▸ **INSTRUÇÕES DA TAREFA**:
No texto sobre o corpo humano no direito, liste cada autor citado nos parágrafos antes das referências, com o ano que aparece entre parênteses ao lado do nome.

▸ **PÁGINA**:
★ ★ ★ ★

Jean Carbonnier (1979, v. 1, p. 221-222) salienta que a identificação da pessoa com o corpo humano atribui a este uma colocação peculiar no âmbito jurídico: o caráter da sacralidade, que o torna inviolável. Em consequência, ninguém pode sofrer um atentado contra seu próprio corpo, mesmo que este se justifique pelo interesse legítimo de outra pessoa e, caso isto ocorra, a pessoa tem direito a uma indenização pecuniária para reparar o prejuízo que sofreu.
Abordando o campo patrimonial, é pensamento de Guillermo Cabanellas Torres (1983, p. 77) que, ressalvadas as aberrações transitórias como a escravidão, nas quais coisa não se contrapõe a pessoa, não se deve classificar o corpo humano dentro do comércio. O corpo de uma pessoa viva não é coisa já que está fora de toda medida de valor.
Como se vê, a alguns autores ainda repugna o conceito do corpo como algo que pertence à pessoa, que a pessoa tem e que pode lhe gerar proveitos. Mas os conceitos não se repelem, anuncia Daisy Gogliano (1986, p. 58), pois corpo é algo que a pessoa é e algo que a pessoa tem; nenhuma das assertivas contraria a natureza das coisas.
Referências
CABANELLAS TORRES, Guillermo. Dicionário jurídico elemental. Buenos Aires: Heliasta, 1983. 344 p.
CARBONNIER, Jean. Droit civil: 1- introduction, les personnes. 12. éd. Paris: Universitaires de France, v. 1, 1979. 408 p. (Thémis, droit).
GOGLIANO, Daisy. O direito ao transplante de órgãos e tecidos humanos. São Paulo, 1986. 306 p. Dissertação (Mestrado)-Universidade de São Paulo. Faculdade de Direito, São Paulo, 1986.

★ ★ ★ ★

▸ **ENTRADAS DE DADOS**:
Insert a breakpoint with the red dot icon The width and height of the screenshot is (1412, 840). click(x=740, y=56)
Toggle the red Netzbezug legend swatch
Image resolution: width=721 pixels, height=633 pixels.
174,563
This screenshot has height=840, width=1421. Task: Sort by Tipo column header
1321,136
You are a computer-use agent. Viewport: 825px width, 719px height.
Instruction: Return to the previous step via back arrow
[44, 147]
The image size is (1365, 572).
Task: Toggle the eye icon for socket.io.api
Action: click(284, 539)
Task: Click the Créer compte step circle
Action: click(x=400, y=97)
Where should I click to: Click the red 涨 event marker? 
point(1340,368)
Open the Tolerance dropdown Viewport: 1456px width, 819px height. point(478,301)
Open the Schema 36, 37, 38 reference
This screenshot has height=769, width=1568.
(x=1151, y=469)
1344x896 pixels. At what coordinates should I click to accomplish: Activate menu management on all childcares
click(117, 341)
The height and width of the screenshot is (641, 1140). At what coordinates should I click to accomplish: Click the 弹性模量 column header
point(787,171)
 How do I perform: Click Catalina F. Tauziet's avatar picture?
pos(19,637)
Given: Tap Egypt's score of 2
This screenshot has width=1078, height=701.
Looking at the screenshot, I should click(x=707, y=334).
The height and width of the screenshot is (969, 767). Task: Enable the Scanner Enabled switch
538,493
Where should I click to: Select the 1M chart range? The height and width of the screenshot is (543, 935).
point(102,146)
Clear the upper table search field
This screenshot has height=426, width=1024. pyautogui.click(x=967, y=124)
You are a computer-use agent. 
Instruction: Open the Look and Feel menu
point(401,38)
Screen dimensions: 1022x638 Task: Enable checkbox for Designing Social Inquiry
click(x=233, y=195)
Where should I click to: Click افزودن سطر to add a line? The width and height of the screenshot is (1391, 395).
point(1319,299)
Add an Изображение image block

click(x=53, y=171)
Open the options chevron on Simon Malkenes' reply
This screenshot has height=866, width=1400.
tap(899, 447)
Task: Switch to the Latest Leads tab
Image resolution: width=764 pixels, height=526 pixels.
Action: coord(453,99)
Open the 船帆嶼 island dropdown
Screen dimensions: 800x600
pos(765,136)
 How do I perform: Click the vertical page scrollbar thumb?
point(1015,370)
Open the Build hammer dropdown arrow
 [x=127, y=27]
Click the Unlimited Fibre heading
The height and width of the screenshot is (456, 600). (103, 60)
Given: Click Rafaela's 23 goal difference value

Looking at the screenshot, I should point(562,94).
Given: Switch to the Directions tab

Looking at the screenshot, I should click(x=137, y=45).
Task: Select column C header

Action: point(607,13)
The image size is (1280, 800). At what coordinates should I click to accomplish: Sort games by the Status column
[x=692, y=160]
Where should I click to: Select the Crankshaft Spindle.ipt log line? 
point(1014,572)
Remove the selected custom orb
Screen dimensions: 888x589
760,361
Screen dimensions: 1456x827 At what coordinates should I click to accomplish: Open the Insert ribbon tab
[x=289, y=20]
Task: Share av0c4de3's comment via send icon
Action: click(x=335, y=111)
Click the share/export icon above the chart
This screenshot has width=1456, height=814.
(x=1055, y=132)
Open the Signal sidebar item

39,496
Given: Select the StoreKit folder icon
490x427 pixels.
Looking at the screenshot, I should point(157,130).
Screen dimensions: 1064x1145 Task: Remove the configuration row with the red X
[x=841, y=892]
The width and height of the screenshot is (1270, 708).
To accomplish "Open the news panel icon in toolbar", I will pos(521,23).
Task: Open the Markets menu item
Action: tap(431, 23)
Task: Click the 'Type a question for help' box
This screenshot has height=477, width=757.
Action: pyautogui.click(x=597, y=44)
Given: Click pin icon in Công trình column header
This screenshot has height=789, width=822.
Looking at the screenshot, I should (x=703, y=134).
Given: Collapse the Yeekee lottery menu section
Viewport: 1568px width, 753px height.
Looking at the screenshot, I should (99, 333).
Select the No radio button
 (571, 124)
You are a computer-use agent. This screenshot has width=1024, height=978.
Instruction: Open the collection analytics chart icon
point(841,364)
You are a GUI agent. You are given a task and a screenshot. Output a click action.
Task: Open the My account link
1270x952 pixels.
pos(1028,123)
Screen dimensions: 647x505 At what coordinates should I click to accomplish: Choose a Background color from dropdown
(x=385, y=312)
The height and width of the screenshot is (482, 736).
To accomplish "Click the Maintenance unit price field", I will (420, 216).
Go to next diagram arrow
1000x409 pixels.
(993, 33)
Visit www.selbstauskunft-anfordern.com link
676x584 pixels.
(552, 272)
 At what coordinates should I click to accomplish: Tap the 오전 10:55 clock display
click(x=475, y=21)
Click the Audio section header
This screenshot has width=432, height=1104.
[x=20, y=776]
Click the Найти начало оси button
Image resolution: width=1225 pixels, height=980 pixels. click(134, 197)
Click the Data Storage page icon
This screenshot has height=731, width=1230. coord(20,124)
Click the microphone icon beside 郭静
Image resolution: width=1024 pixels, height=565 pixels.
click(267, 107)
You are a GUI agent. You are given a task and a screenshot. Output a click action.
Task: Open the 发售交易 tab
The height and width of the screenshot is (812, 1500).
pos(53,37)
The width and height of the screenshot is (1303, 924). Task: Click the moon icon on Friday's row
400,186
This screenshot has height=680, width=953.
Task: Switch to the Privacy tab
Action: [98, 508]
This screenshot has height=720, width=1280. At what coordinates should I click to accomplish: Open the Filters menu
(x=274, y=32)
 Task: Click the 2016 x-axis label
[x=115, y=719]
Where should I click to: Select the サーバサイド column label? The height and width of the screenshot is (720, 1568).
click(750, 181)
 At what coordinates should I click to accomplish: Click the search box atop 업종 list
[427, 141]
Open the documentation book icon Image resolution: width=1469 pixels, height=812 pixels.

★ ★ ★ ★

▸ **RESPOSTA**:
- Jean Carbonnier (1979)
- Guillermo Cabanellas Torres (1983)
- Daisy Gogliano (1986)